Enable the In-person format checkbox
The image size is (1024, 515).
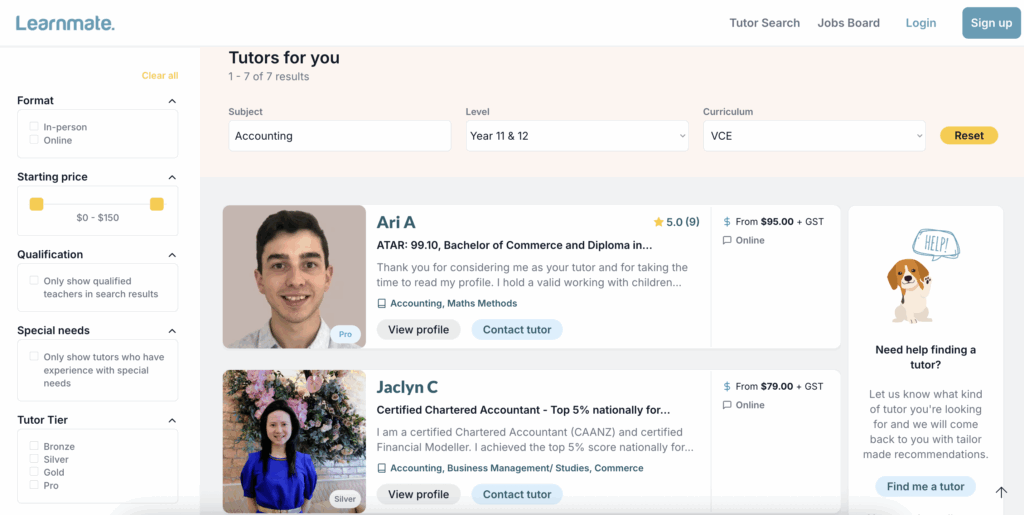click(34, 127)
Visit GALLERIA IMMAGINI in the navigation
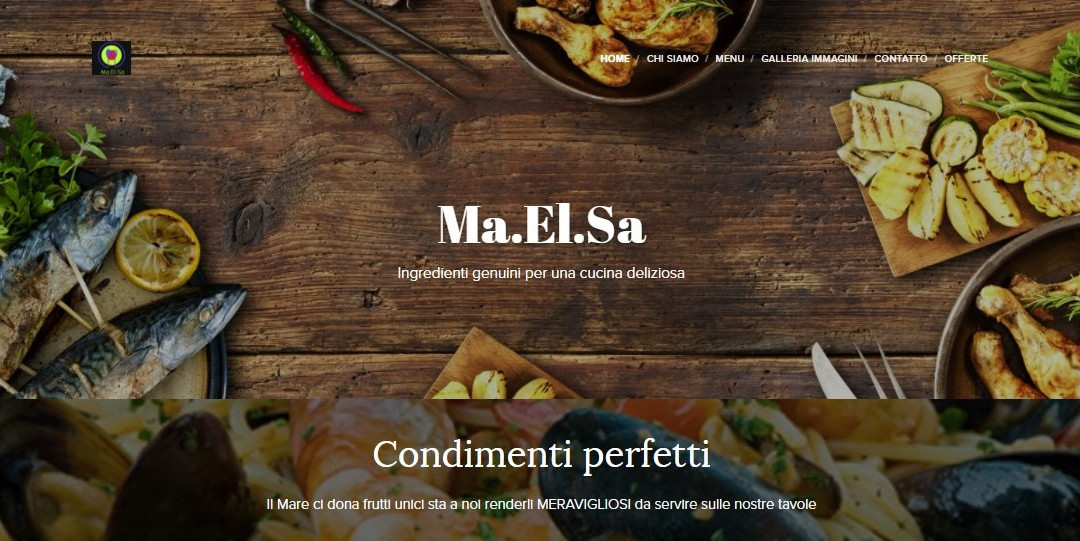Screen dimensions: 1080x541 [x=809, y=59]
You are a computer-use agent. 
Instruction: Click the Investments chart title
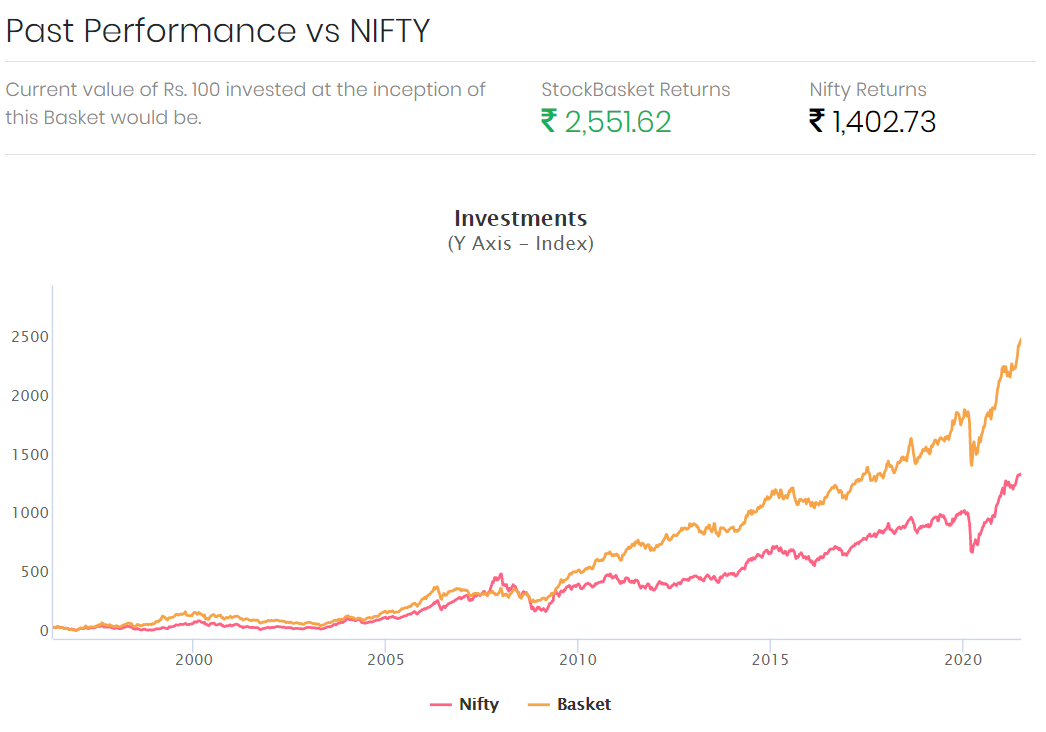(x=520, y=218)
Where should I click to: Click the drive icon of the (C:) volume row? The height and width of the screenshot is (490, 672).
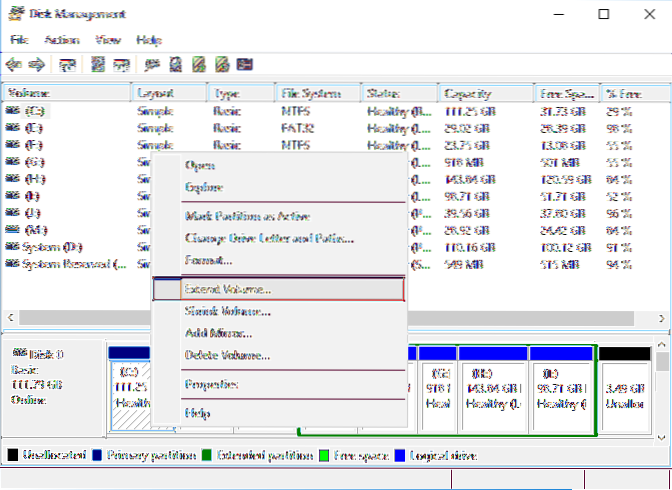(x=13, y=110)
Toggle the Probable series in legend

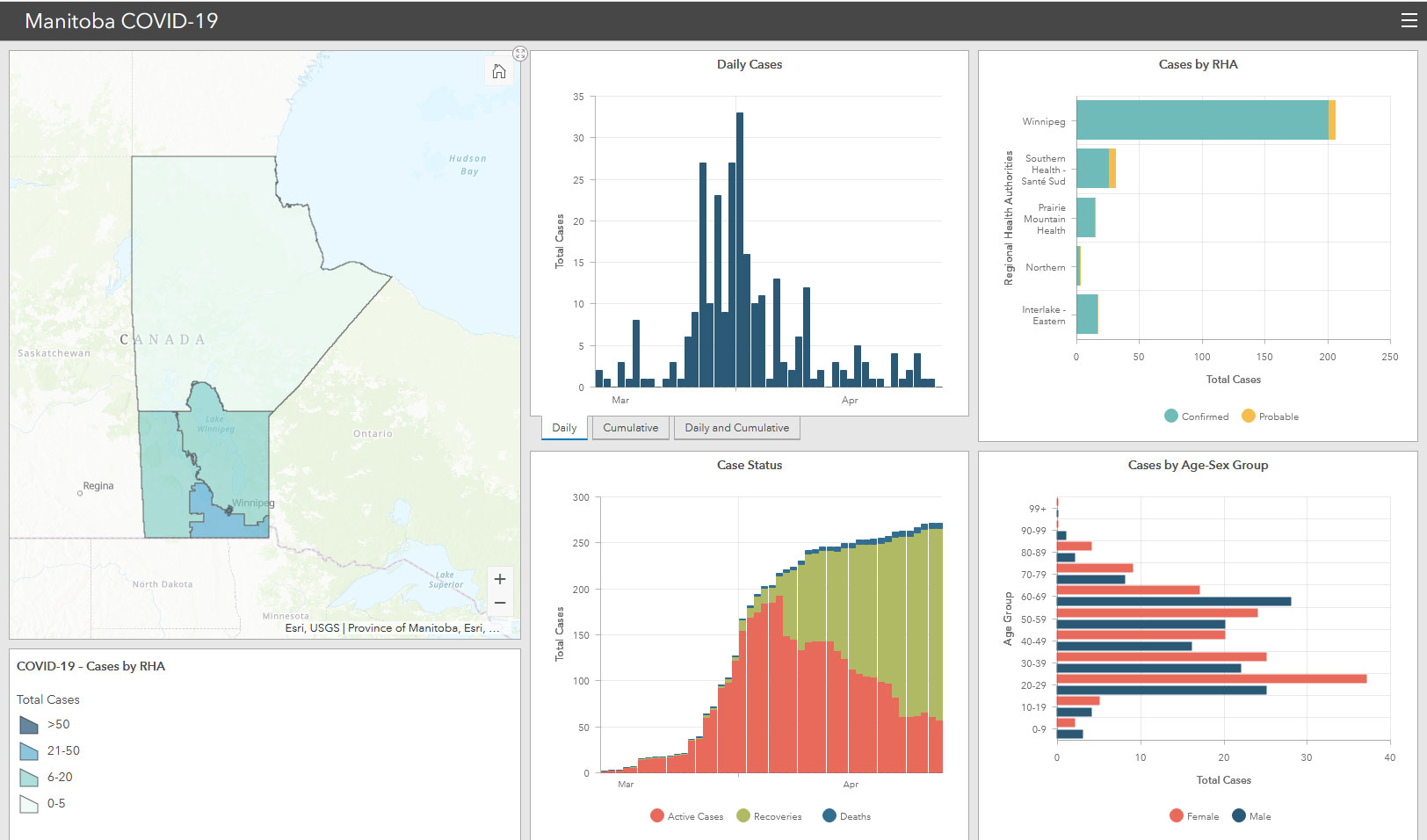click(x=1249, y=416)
==
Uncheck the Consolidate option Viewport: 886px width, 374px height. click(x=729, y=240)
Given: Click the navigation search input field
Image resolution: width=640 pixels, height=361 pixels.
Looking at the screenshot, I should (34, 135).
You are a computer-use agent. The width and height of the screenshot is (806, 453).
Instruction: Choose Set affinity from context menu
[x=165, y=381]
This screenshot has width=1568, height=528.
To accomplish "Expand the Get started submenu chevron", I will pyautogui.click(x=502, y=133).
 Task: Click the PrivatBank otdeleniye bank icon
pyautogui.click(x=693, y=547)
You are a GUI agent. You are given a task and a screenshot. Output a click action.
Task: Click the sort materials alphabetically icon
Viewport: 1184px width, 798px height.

EXERCISE INSTRUCTIONS:
Reproduce exactly the section above that begins at the line containing "Given: Click the" and ends at the line containing "Viewport: 1184px width, 798px height.", leaving out all other lines.

RESULT FOR THIS EXERCISE:
Given: Click the navigation search input field
Image resolution: width=640 pixels, height=361 pixels.
Looking at the screenshot, I should (34, 135).
You are a computer-use agent. The width and height of the screenshot is (806, 453).
Instruction: Choose Set affinity from context menu
[x=165, y=381]
This screenshot has width=1568, height=528.
To accomplish "Expand the Get started submenu chevron", I will pyautogui.click(x=502, y=133).
 Task: Click the PrivatBank otdeleniye bank icon
pyautogui.click(x=693, y=547)
You are a GUI agent. You are given a task and a screenshot. Output a click action.
Task: Click the sort materials alphabetically icon
Viewport: 1184px width, 798px height.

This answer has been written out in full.